Why MySQL IN Subqueries Turn Into Slow Full Scans—and How to Fix Them
A large‑scale user‑push system suffers from minutes‑long MySQL queries because the IN subquery materializes a temporary table and triggers a semi‑join that forces full table scans, but disabling the semi‑join optimizer or rewriting the query restores sub‑second performance.
Case Introduction
A system needs to push promotional messages, card offers, and special‑price items to a massive user base.
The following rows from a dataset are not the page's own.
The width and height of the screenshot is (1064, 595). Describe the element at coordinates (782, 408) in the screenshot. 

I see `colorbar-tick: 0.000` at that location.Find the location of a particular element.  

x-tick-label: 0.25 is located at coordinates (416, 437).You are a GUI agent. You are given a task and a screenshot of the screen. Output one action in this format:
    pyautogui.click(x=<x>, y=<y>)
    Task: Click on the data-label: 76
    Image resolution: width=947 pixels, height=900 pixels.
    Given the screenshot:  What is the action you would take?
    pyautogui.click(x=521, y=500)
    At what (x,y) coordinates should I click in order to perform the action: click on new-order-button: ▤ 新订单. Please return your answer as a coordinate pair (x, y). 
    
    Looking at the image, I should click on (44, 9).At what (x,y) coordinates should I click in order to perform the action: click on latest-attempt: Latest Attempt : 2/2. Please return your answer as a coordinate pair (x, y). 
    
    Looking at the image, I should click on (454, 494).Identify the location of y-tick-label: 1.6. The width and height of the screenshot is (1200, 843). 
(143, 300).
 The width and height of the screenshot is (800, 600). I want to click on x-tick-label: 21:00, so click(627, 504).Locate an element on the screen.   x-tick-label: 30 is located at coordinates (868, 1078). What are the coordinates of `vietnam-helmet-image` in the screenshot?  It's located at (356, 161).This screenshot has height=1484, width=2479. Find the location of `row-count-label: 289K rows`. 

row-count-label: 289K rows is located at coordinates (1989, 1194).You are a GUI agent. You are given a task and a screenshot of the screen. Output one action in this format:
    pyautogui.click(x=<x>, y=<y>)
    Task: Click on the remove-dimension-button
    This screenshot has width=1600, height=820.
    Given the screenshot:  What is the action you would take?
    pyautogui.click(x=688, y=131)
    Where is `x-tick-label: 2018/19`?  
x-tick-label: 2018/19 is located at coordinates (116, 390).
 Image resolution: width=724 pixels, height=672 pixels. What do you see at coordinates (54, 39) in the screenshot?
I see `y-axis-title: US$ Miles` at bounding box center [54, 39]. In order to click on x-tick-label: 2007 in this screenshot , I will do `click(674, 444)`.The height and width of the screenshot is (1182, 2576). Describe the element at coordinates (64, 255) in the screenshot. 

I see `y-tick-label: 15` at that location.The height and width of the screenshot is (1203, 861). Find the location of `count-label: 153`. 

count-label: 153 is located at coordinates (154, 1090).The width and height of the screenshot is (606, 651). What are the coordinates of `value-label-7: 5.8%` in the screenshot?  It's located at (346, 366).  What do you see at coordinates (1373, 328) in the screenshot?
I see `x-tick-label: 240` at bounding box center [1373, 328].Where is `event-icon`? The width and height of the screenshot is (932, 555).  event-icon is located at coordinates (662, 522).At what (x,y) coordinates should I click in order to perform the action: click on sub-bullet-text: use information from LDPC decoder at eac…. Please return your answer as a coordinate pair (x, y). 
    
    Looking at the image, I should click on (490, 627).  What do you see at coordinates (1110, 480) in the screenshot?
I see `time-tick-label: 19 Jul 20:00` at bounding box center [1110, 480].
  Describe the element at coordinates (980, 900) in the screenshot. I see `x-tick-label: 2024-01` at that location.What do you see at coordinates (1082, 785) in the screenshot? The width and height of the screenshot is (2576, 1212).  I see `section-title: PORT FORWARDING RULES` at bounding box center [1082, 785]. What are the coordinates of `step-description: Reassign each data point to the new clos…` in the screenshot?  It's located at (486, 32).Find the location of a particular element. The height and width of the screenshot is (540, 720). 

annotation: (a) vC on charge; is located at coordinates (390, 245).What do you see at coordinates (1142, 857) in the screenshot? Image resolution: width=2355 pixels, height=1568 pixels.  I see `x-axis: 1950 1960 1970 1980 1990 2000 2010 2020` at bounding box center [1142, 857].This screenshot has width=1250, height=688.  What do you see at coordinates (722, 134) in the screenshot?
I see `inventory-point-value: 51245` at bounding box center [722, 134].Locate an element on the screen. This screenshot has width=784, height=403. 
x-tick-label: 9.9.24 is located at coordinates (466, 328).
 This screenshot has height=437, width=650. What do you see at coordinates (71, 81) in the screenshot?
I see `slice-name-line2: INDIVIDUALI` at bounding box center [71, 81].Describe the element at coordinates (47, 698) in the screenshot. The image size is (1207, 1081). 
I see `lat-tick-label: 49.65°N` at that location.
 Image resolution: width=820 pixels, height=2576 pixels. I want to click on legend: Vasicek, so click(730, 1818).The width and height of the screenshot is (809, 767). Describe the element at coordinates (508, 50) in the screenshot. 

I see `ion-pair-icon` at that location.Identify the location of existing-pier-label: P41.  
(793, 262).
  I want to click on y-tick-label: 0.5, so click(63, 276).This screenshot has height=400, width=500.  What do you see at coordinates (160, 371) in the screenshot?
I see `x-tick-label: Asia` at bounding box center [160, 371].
Daily active users reach a million, total registered users are in the tens of millions, and the user data resides in a single large table.
Original Query and Count
The operation filters users by recent login time using an IN subquery, then counts the matching rows before batch processing:
SELECT id, name FROM users WHERE id IN (
SELECT user_id FROM users_extent_info
WHERE latest_login_time < xx
);
SELECT COUNT(id) FROM users WHERE id IN (
SELECT user_id FROM users_extent_info WHERE latest_login_time < xxxxx
);Table Layout
users – stores core user data (id, name, nickname, phone).
users_extent_info – stores extended info (address, interests, last login time).
The IN clause often returns thousands to hundreds of thousands of rows, so the database first runs a COUNT query that can take dozens of seconds on a table with tens of millions of rows.
Why the Query Is Slow
The subquery is materialized into a temporary table (MATERIALIZED step). MySQL then performs a full scan of the users table and, for each row, joins against the temporary table, effectively scanning the temporary table repeatedly. The execution plan shows:
| id | select_type | table | type | key | rows | filtered | Extra |
|----|-------------|---------------------|--------|--------------|-------|----------|------------------------------------------|
| 1 | SIMPLE | users | ALL | NULL | 49651 | 10.00 | Using where; Using join buffer (BNL) |
| 2 | MATERIALIZED| users_extent_info | range | idx_login_time| 4561 | 100.00 | NULL |The MATERIALIZED step creates a disk‑based temporary table with 4561 rows, and the subsequent full scan of users joins each user row against this temporary table, causing the high cost.
Show Warnings and Semi‑Join Insight
Running SHOW WARNINGS reveals that MySQL rewrites the IN subquery as a semi‑join:
/* select#1 */ select count(d2.users.user_id) AS COUNT(users.user_id)
from d2.users users semi join xxxxxxThe semi‑join forces a full scan of the materialized temporary table for every users row, eliminating the benefit of the index.
Experiment: Disable Semi‑Join Optimization
Setting the optimizer switch disables the semi‑join:
SET optimizer_switch='semijoin=off';After disabling, EXPLAIN shows a range scan on users_extent_info and a primary‑key lookup on users. Executing the query now finishes in about 100 ms instead of dozens of seconds.
Alternative Rewrite
Another way to avoid the semi‑join is to add a harmless OR condition that prevents MySQL from applying the optimization while keeping the business logic unchanged:
SELECT COUNT(id) FROM users WHERE (
id IN (SELECT user_id FROM users_extent_info WHERE latest_login_time < xxxxx)
OR id IN (SELECT user_id FROM users_extent_info WHERE latest_login_time < -1)
);The second predicate can never be true, but it forces MySQL to use a regular subquery plan with index lookups, eliminating the costly materialized join.
Key Takeaways
Inspect the execution plan to understand why a query is slow.
Materialized subqueries and semi‑join optimizations can cause full table scans on large tables.
Disabling the semi‑join optimizer or rewriting the query can restore index usage and dramatically improve performance.